*Stored data*.
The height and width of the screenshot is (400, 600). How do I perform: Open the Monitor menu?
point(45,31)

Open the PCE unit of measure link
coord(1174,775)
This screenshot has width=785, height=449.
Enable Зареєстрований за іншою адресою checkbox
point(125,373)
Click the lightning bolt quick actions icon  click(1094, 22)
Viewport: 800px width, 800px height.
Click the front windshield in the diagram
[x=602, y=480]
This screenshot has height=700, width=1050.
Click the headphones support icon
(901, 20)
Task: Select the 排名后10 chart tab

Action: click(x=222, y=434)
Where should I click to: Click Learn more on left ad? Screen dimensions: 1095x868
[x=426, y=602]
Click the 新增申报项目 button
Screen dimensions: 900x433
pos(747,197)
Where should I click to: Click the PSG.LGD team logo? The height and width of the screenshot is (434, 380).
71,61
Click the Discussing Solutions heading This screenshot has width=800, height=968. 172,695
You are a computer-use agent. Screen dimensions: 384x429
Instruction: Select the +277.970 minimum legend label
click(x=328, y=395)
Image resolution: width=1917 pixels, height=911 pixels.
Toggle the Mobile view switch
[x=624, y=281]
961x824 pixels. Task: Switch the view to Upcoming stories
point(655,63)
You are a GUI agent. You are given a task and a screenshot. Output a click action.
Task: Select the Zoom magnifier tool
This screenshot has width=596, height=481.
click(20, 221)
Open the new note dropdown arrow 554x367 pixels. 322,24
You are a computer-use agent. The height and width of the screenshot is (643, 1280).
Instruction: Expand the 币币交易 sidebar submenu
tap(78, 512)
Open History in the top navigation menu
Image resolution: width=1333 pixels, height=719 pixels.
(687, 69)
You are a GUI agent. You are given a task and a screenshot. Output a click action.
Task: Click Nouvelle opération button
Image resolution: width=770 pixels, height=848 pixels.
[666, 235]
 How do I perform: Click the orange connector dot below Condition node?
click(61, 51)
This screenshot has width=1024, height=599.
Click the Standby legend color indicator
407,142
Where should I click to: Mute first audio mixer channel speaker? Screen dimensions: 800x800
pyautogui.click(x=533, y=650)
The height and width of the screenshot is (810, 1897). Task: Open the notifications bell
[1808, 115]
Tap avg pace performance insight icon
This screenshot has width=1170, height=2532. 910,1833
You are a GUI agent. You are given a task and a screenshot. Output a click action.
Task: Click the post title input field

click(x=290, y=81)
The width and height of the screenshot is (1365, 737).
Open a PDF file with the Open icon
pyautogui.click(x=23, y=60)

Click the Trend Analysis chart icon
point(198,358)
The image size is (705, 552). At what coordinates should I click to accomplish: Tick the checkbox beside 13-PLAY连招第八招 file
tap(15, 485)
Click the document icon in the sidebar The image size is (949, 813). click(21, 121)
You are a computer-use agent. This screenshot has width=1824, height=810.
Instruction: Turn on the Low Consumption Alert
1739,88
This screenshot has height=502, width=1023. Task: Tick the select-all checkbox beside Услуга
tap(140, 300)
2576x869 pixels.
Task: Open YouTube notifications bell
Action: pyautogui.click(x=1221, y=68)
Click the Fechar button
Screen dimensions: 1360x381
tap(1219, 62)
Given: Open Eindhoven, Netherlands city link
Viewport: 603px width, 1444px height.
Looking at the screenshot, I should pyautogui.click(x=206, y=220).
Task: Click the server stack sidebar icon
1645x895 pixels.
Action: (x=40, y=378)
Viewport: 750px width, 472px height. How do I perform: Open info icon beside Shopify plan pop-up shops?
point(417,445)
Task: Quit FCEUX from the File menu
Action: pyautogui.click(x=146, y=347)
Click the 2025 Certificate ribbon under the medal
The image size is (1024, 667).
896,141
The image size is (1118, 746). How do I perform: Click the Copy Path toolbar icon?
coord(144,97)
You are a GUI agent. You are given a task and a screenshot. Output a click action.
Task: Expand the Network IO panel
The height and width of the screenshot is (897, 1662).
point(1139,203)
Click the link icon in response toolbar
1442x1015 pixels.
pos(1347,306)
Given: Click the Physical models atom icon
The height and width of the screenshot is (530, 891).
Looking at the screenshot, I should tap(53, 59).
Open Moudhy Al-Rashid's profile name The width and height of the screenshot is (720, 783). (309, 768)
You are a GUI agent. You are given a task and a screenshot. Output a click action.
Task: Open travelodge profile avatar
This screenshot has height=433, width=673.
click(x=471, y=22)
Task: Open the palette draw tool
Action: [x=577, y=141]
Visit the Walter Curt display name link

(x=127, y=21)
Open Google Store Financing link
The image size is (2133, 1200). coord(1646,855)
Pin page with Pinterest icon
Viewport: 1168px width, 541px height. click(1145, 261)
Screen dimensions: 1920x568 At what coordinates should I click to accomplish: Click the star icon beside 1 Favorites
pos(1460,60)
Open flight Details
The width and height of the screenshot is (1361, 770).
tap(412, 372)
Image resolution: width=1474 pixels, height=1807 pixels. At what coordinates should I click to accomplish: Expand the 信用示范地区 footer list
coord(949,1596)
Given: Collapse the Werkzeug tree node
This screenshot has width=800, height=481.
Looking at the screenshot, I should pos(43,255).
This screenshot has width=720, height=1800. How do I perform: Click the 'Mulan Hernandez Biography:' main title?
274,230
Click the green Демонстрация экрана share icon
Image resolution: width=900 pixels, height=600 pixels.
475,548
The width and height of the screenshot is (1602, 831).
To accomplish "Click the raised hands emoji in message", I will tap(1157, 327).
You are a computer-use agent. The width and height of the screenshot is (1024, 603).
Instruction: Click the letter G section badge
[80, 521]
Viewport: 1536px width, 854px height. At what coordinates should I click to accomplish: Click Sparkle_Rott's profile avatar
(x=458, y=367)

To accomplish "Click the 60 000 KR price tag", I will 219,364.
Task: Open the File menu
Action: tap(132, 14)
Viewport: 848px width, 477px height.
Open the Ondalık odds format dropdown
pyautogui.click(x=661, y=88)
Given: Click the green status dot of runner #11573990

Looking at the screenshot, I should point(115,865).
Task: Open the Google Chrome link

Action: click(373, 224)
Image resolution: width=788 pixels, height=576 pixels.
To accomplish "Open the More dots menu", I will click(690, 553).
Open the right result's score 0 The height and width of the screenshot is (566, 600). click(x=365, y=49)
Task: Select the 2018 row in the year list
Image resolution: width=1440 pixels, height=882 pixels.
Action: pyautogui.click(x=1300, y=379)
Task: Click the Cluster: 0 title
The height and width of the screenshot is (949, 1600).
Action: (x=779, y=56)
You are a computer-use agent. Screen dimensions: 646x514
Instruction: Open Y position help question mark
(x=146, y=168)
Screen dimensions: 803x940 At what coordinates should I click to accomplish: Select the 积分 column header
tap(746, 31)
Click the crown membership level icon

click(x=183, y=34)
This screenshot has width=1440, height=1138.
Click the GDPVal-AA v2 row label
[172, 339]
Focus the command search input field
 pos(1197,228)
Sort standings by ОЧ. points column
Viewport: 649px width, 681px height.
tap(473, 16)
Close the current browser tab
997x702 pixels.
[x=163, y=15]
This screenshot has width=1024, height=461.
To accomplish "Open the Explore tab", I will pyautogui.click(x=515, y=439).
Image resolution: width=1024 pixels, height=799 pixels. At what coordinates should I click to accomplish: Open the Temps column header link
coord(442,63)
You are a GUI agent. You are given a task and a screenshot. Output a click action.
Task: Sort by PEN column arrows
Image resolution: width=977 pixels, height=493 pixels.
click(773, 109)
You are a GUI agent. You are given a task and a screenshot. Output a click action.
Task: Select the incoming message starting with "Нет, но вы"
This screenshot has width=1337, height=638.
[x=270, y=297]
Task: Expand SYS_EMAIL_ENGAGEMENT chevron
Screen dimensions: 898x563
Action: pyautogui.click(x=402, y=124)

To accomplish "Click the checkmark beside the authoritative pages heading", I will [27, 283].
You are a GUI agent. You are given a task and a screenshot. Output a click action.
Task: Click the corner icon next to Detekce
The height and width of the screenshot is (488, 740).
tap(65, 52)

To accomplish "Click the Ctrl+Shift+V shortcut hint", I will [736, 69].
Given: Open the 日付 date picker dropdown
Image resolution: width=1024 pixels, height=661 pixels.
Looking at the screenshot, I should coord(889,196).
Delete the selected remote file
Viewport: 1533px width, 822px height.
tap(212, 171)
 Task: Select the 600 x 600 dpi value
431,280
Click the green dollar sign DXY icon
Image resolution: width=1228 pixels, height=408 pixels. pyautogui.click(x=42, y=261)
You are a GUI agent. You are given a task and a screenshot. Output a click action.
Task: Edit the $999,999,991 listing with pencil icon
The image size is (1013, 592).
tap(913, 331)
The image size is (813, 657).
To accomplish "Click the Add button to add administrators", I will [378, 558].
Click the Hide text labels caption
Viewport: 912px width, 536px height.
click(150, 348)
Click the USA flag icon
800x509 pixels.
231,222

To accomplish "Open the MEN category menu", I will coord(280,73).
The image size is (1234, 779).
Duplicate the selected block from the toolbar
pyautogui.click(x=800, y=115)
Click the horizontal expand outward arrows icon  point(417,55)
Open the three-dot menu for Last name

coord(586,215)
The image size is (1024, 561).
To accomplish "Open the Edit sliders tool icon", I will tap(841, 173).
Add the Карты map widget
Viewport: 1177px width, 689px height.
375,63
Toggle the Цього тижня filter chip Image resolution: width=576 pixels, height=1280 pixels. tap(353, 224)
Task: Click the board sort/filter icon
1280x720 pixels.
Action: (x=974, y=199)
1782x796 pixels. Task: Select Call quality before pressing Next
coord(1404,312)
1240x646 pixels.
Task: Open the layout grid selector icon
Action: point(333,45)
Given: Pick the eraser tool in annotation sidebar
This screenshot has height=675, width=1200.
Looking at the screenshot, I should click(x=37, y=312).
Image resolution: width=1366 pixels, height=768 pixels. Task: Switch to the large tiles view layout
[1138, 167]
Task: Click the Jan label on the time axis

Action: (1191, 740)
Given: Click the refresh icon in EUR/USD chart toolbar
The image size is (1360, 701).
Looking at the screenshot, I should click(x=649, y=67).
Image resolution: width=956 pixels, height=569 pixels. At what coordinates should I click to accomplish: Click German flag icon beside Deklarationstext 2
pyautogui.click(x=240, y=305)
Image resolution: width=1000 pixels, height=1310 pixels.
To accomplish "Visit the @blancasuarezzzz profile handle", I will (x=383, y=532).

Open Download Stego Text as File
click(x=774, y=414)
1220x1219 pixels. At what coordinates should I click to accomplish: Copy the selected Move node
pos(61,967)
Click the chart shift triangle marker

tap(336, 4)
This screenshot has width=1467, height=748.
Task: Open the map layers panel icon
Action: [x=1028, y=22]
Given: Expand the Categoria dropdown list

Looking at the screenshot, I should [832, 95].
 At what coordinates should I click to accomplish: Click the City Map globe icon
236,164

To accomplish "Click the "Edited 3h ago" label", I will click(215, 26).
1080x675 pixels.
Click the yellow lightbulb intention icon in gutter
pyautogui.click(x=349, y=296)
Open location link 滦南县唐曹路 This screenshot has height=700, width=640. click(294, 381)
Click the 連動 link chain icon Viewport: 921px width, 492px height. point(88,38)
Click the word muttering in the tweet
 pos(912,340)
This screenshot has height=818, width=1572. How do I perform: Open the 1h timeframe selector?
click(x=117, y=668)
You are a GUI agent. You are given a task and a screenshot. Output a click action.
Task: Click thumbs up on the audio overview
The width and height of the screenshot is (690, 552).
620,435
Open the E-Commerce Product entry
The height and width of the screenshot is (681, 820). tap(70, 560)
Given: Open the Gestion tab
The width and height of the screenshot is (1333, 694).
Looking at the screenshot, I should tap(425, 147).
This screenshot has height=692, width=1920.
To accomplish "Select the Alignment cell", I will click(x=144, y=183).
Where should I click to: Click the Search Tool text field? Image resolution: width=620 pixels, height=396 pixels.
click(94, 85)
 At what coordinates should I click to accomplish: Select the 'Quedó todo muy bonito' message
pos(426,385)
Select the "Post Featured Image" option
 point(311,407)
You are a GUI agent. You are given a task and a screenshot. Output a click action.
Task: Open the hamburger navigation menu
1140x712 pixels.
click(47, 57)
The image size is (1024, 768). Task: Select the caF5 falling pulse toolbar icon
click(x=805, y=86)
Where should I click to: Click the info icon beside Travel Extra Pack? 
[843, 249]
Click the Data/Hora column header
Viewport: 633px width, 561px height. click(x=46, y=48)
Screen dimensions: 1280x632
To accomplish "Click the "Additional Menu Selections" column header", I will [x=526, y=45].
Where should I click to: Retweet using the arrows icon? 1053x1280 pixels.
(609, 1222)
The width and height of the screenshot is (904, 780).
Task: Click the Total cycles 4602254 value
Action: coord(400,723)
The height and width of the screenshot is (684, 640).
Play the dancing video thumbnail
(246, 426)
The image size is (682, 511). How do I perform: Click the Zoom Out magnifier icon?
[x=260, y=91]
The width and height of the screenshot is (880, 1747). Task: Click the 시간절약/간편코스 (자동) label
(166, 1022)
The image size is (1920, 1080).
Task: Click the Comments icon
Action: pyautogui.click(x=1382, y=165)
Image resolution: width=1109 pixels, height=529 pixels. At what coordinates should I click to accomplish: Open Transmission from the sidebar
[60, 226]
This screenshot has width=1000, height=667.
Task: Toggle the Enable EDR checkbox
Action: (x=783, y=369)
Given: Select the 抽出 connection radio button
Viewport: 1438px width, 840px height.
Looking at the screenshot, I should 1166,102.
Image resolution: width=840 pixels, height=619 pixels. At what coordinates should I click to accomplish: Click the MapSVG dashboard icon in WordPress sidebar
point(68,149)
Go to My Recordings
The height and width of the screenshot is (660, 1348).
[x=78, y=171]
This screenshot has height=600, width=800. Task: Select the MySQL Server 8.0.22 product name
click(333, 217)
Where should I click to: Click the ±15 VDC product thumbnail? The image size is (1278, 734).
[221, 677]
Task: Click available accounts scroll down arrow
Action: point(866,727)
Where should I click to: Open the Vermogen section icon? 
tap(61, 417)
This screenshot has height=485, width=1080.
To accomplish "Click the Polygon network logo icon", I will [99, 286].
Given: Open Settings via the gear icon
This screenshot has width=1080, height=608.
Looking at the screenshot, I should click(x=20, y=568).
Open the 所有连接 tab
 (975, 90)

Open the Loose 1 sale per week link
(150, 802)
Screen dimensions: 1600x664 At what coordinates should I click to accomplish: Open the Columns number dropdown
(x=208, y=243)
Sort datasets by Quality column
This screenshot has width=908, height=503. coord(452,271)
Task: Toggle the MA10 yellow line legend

*Work to complete*.
Among the records above, extract exactly the lines from the line with "Open the E-Commerce Product entry" to the line with "Screen dimensions: 1280x632", both lines included, and leave out the rest.

*Reply*.
Open the E-Commerce Product entry
The height and width of the screenshot is (681, 820). tap(70, 560)
Given: Open the Gestion tab
The width and height of the screenshot is (1333, 694).
Looking at the screenshot, I should tap(425, 147).
This screenshot has height=692, width=1920.
To accomplish "Select the Alignment cell", I will click(x=144, y=183).
Where should I click to: Click the Search Tool text field? Image resolution: width=620 pixels, height=396 pixels.
click(94, 85)
 At what coordinates should I click to accomplish: Select the 'Quedó todo muy bonito' message
pos(426,385)
Select the "Post Featured Image" option
 point(311,407)
You are a GUI agent. You are given a task and a screenshot. Output a click action.
Task: Open the hamburger navigation menu
1140x712 pixels.
click(47, 57)
The image size is (1024, 768). Task: Select the caF5 falling pulse toolbar icon
click(x=805, y=86)
Where should I click to: Click the info icon beside Travel Extra Pack? 
[843, 249]
Click the Data/Hora column header
Viewport: 633px width, 561px height. click(x=46, y=48)
Screen dimensions: 1280x632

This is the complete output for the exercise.